Where was I? Oh yes……..
A long time ago, people used to lose weight by counting calories. Now, calories are really, really small things that we’ve never seen, but they are very important. I imagine them as something like Angels, but with ugly consequences. I wonder just how many calories you could fit on the head of a pin anyway.
We were told that women needed 2,000 a day (calories, not angels), and men 2,500 (ok, it might be angels).
I turned over the sheet over paper that covered the tray in MacDonald’s today while burning my mouth on coffee.
Guess how many calories a Large Big Mac Meal is. Go on….guess.
That’s for the Big Mac, large fries, and a large strawberry shake, all in.
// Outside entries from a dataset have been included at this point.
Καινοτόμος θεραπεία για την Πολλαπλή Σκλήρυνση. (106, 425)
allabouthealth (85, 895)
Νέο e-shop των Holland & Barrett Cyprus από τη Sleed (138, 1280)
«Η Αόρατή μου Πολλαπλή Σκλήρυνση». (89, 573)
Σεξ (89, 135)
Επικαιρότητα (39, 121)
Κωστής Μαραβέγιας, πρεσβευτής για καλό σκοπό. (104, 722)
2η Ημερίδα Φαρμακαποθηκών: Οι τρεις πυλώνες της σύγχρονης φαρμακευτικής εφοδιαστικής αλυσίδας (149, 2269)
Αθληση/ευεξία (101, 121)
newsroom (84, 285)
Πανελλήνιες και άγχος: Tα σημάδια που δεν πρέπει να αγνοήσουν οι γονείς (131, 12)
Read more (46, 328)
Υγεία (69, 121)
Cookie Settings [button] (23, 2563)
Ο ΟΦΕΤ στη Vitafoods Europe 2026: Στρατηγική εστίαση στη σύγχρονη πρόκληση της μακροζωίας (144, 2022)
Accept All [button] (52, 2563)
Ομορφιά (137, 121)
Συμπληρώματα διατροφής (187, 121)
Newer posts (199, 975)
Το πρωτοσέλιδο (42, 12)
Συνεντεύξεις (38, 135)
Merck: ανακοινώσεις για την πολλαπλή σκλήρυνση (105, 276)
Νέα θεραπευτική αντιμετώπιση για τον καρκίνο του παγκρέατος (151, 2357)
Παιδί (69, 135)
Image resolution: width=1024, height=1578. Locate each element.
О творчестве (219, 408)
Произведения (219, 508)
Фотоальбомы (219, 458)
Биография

6,000. As a number, it even sounds big. It’s got a round sound to it. six tho-o-o-o-o-o-u-u-u-u-u-s-a-a-a-n-d-d. Enough calories to feed a small African village for a month in one convenient package. It’s three whole day’s nutrition for a woman, and two + breakfast for a man.
Which begs the question.
After eating all those calories, how come you end up feeling hungry again an hour later?